INPUT DATA: Begin

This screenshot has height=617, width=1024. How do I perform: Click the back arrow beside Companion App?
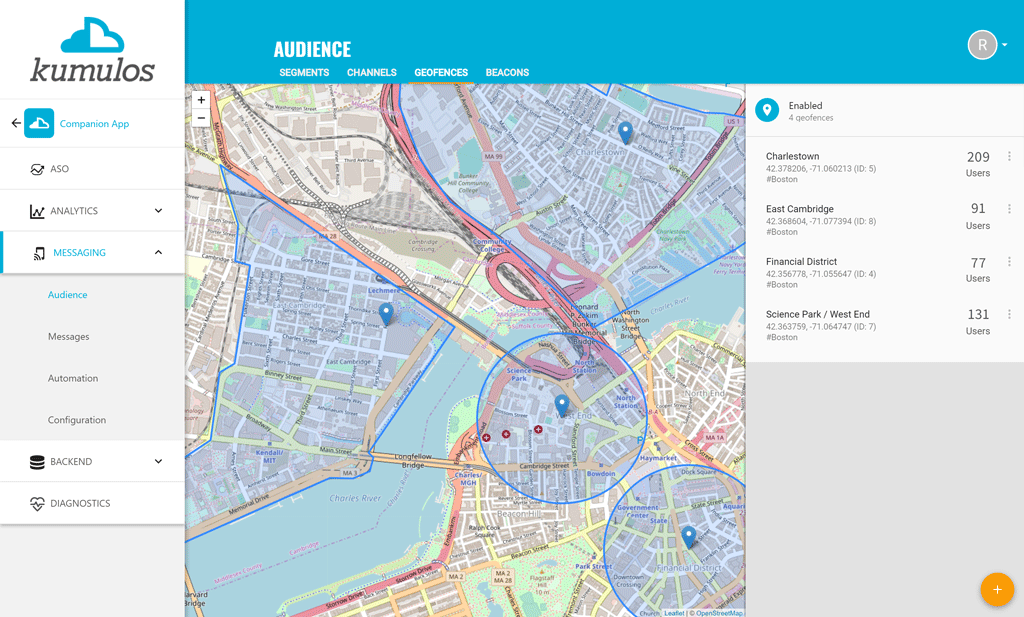[x=16, y=123]
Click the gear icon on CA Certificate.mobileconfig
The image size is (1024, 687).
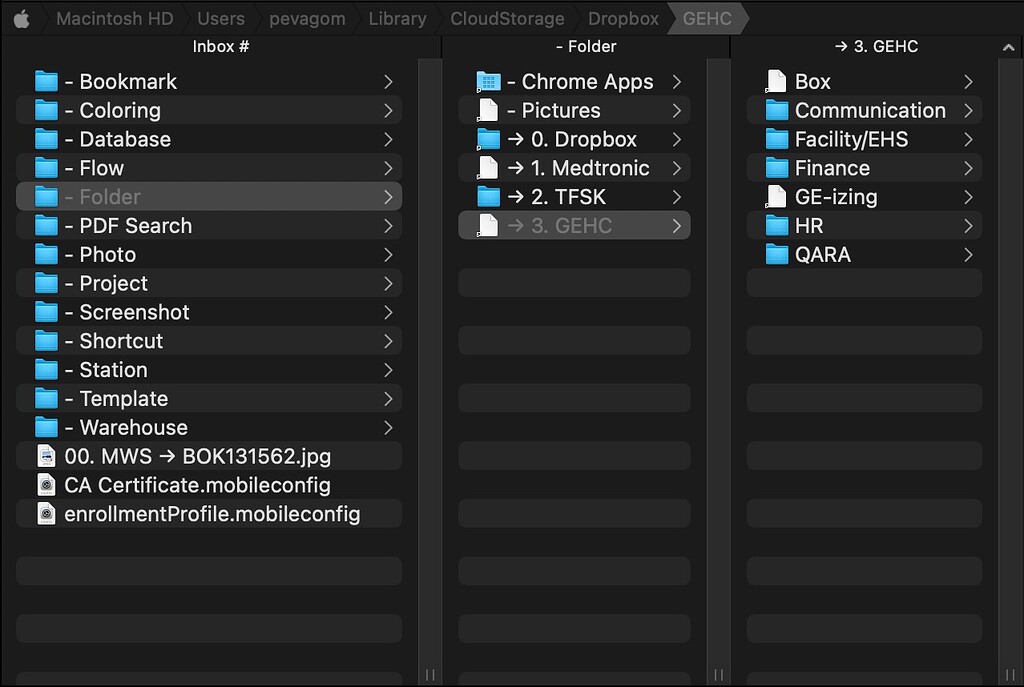click(x=46, y=485)
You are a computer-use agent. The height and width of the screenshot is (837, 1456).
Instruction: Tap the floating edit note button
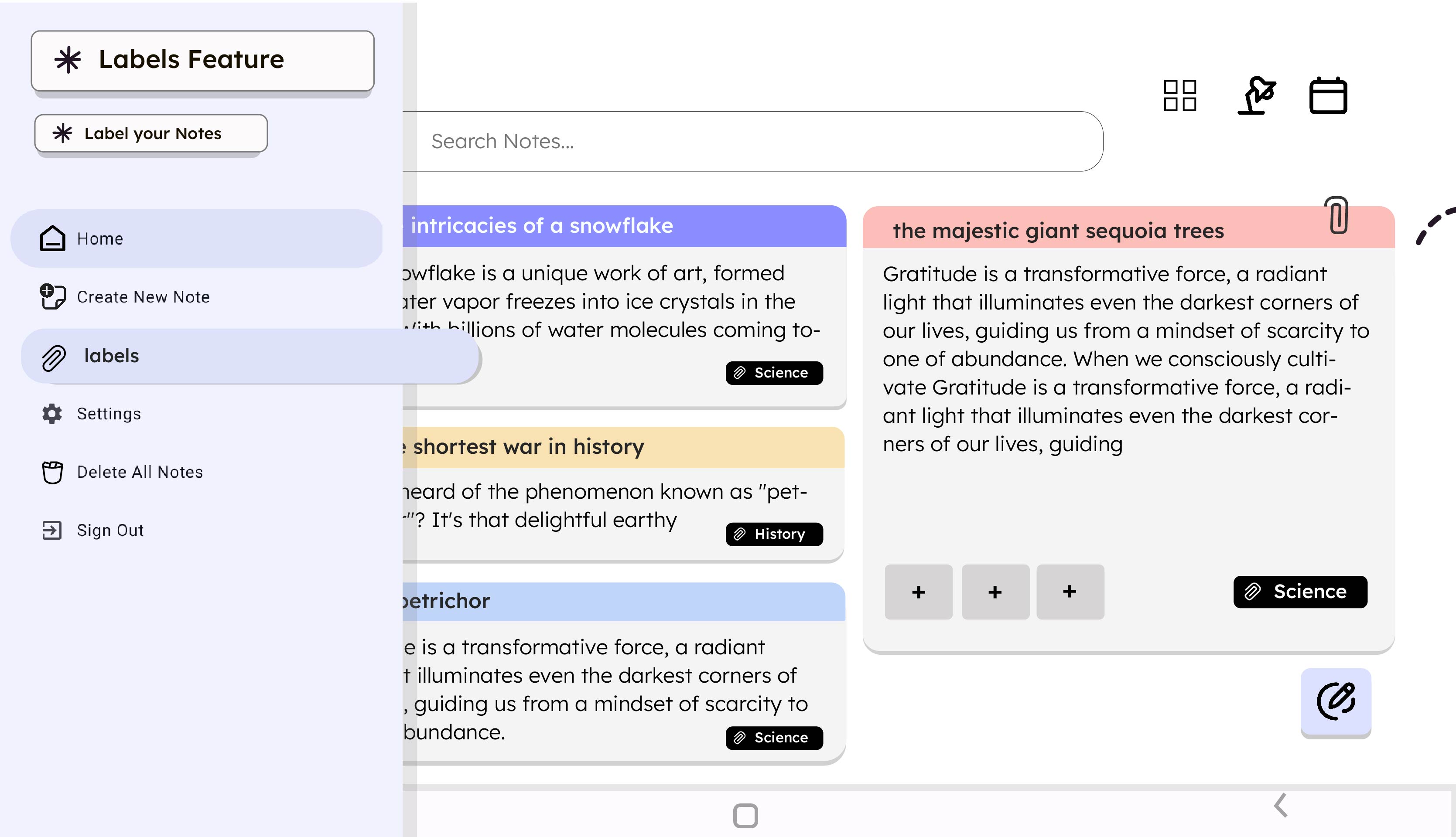click(x=1335, y=701)
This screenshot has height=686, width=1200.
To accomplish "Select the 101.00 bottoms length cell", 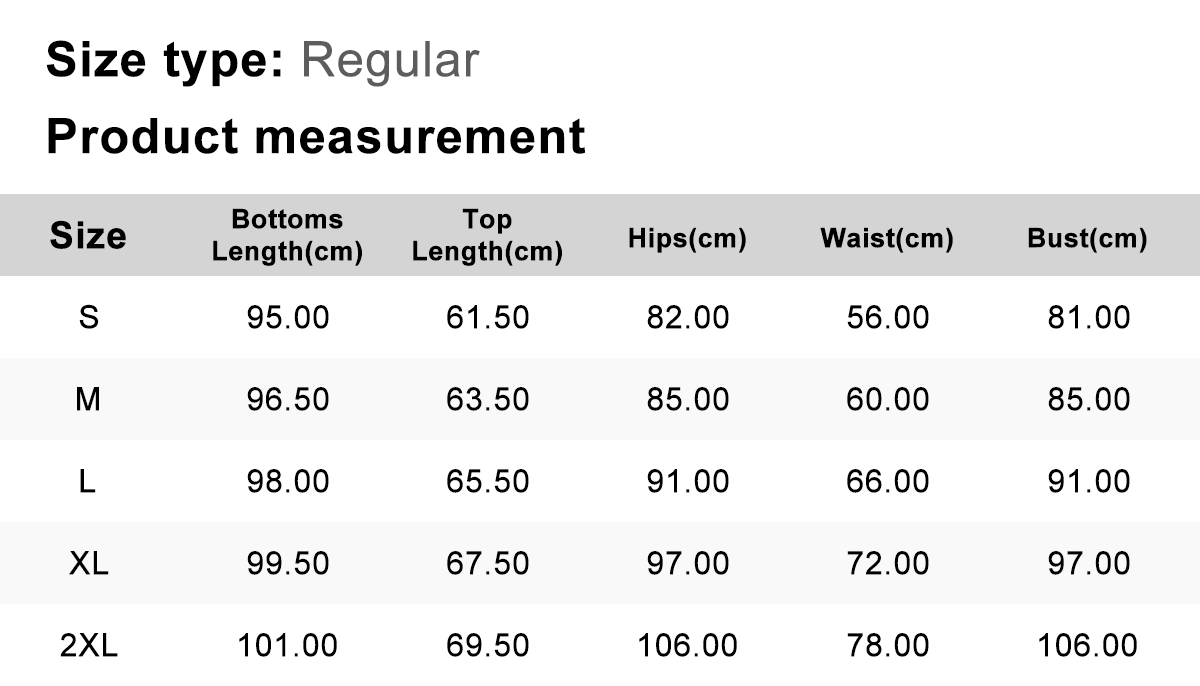I will 287,646.
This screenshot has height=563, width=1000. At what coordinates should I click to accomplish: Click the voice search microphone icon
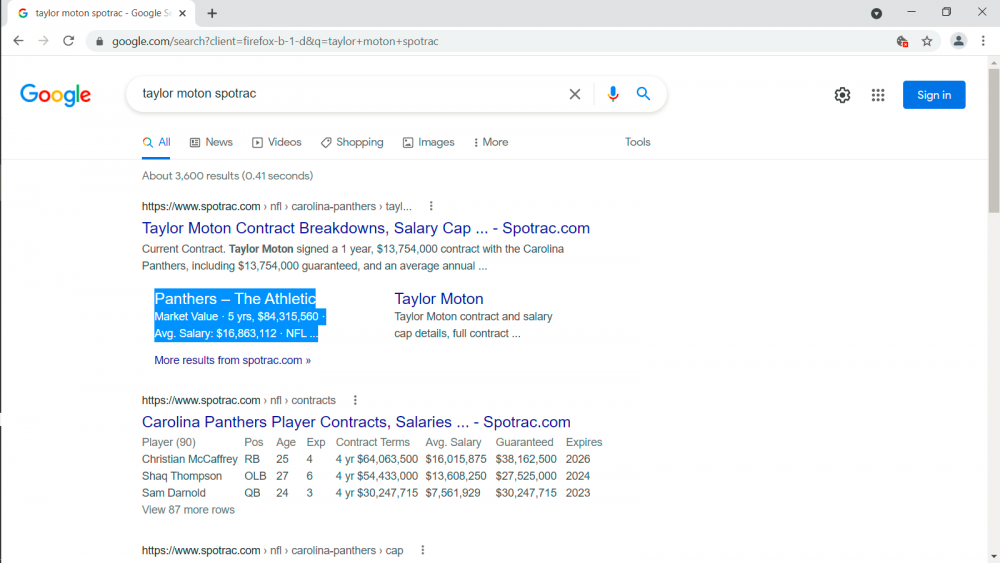click(613, 94)
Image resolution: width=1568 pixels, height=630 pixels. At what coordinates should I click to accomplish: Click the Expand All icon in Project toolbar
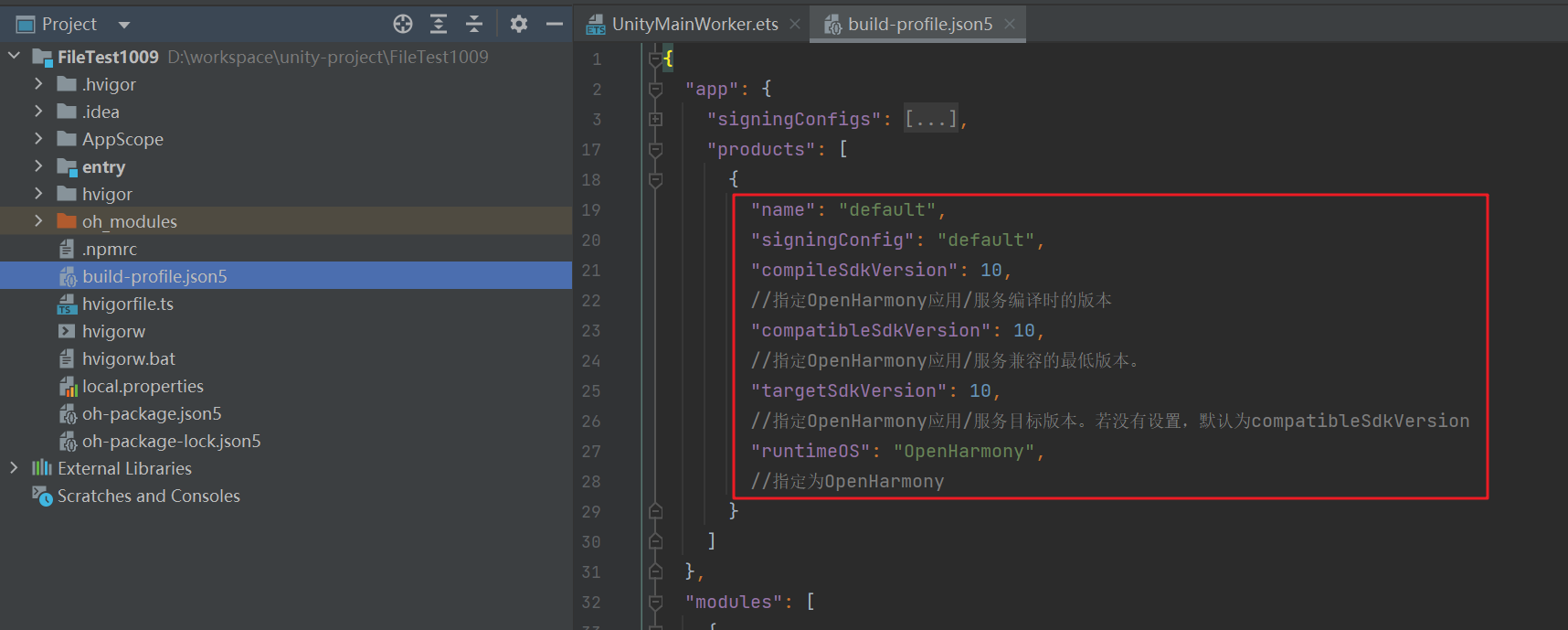click(439, 24)
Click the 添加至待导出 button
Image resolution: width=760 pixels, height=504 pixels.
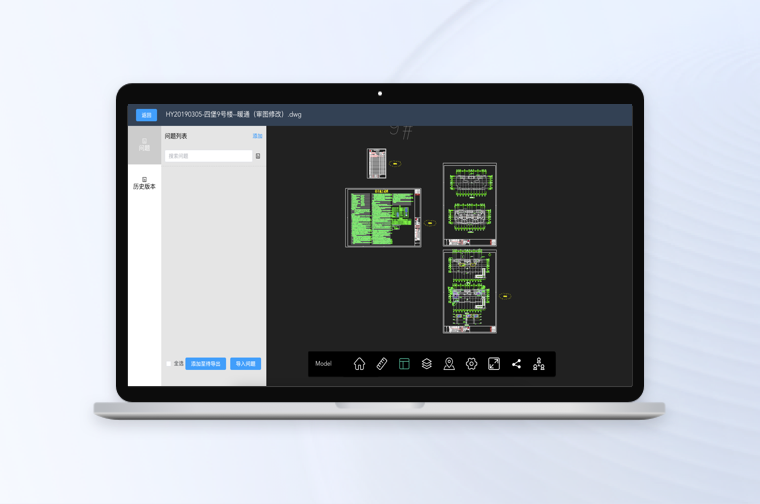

INPUT DATA: End

ACTIVITY: Beginning with the line where "This screenshot has height=563, width=1000." appears, transcribe the records above word for word through their last line, and include no pictures.

SOLUTION TO THE EXERCISE:
This screenshot has height=563, width=1000. At what coordinates should I click to accomplish: Click the voice search microphone icon
click(613, 94)
Image resolution: width=1568 pixels, height=630 pixels. At what coordinates should I click to accomplish: Click the Expand All icon in Project toolbar
click(439, 24)
Click the 添加至待导出 button
Image resolution: width=760 pixels, height=504 pixels.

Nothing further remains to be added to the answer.